__Requirement__:
Starting at the line that contains "You are a computer-use", write out each line through the end of the data below, exactly as it stands. Skip any pictures.

[Records drawn from a dataset]
Content starts
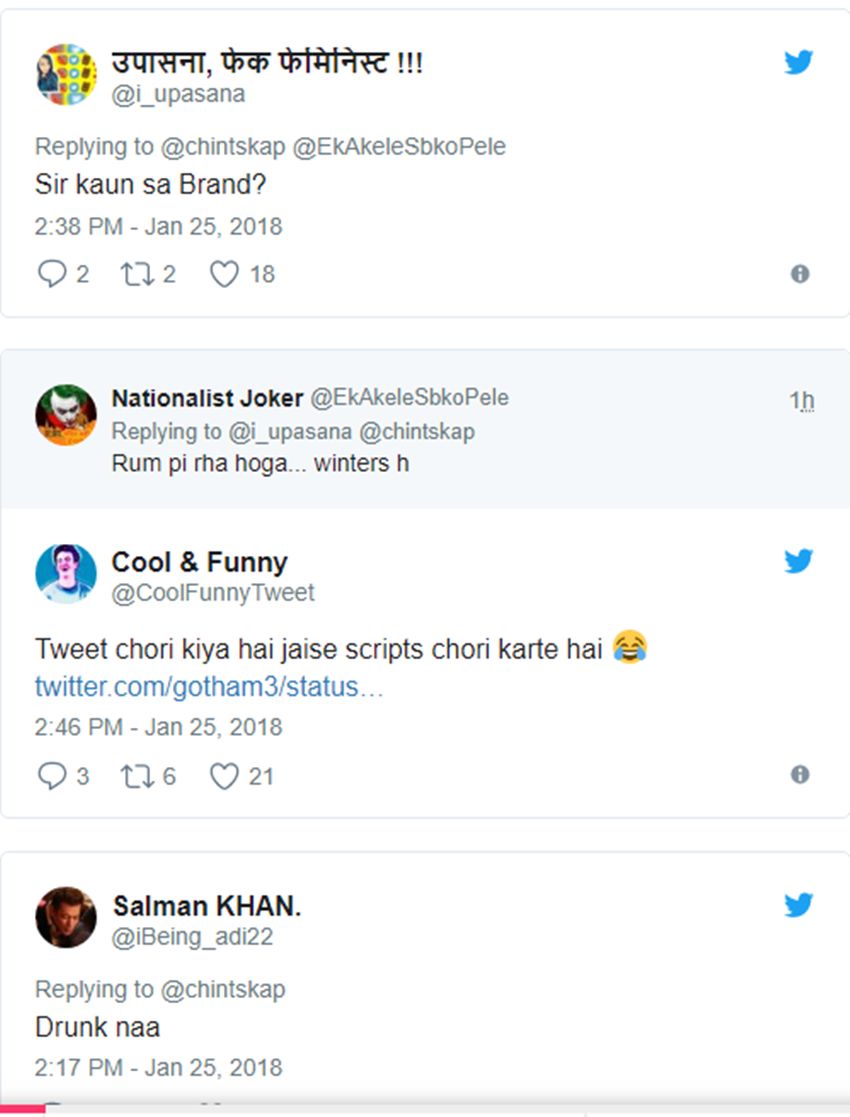Screen dimensions: 850x1117
Task: Like the "Sir kaun sa Brand?" tweet
Action: (224, 274)
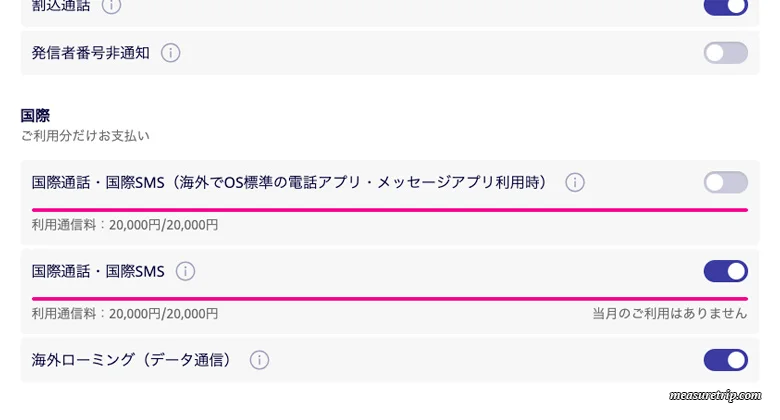Click pink usage bar under OS標準アプリ row
This screenshot has width=780, height=420.
[x=390, y=210]
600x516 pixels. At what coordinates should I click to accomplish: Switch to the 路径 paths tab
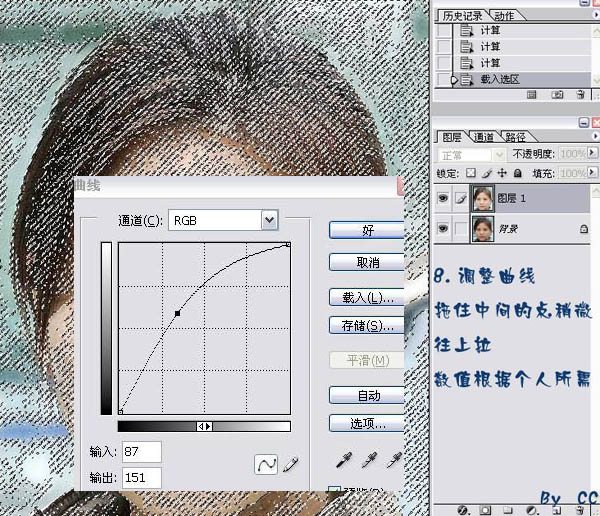[516, 137]
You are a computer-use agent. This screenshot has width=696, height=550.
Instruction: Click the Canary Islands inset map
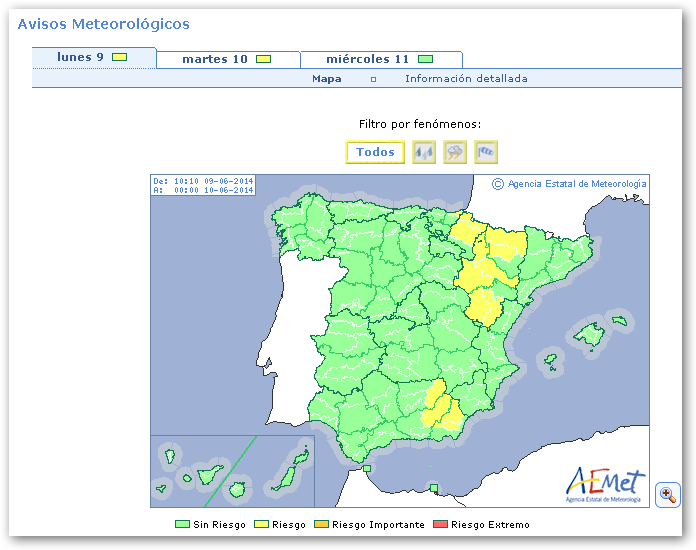coord(232,470)
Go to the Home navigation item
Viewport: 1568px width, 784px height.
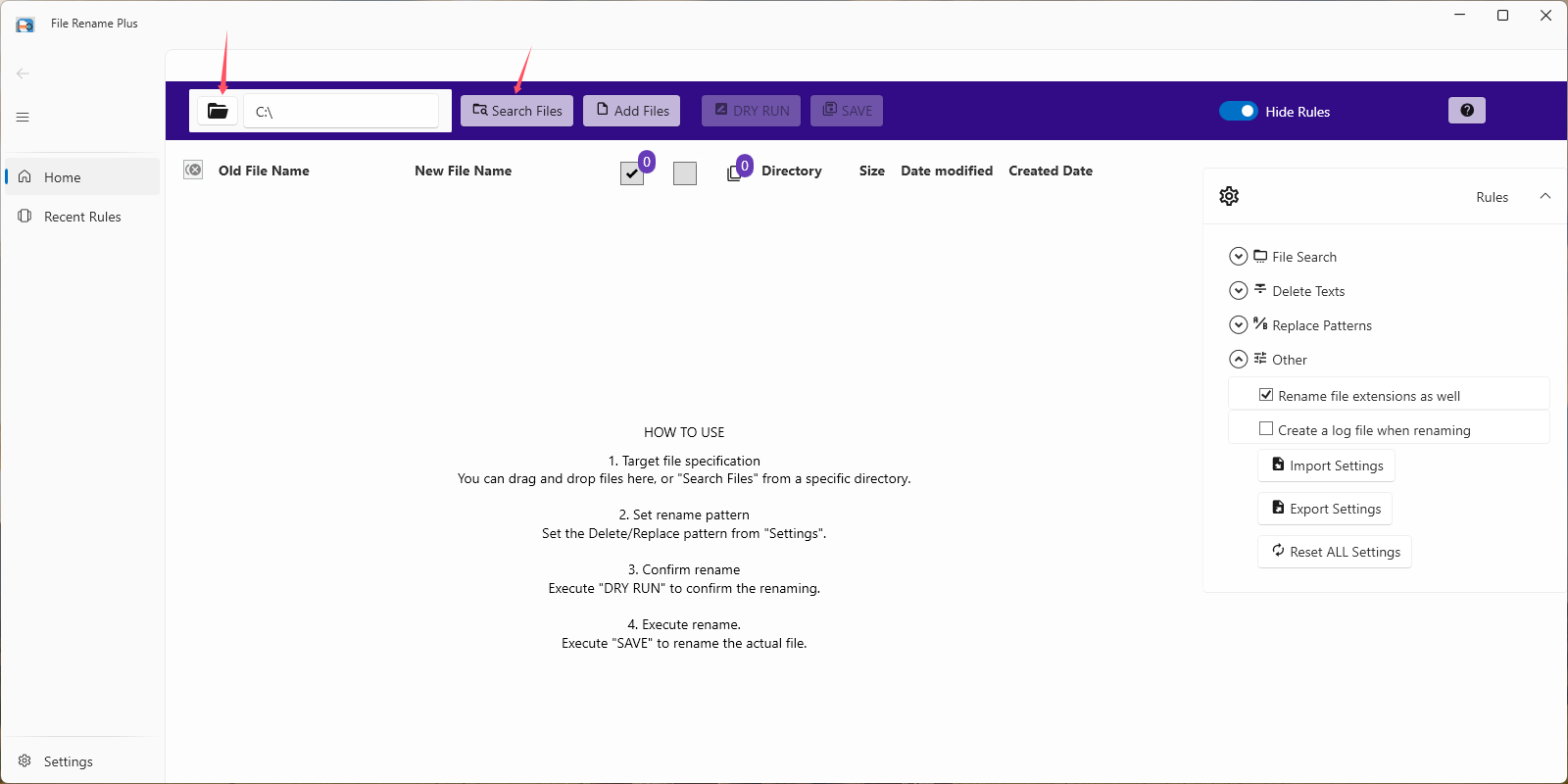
Content ends
__Result__:
You are a computer-use agent. This screenshot has width=696, height=550.
Instruction: Click the Canary Islands inset map
coord(232,470)
Go to the Home navigation item
Viewport: 1568px width, 784px height.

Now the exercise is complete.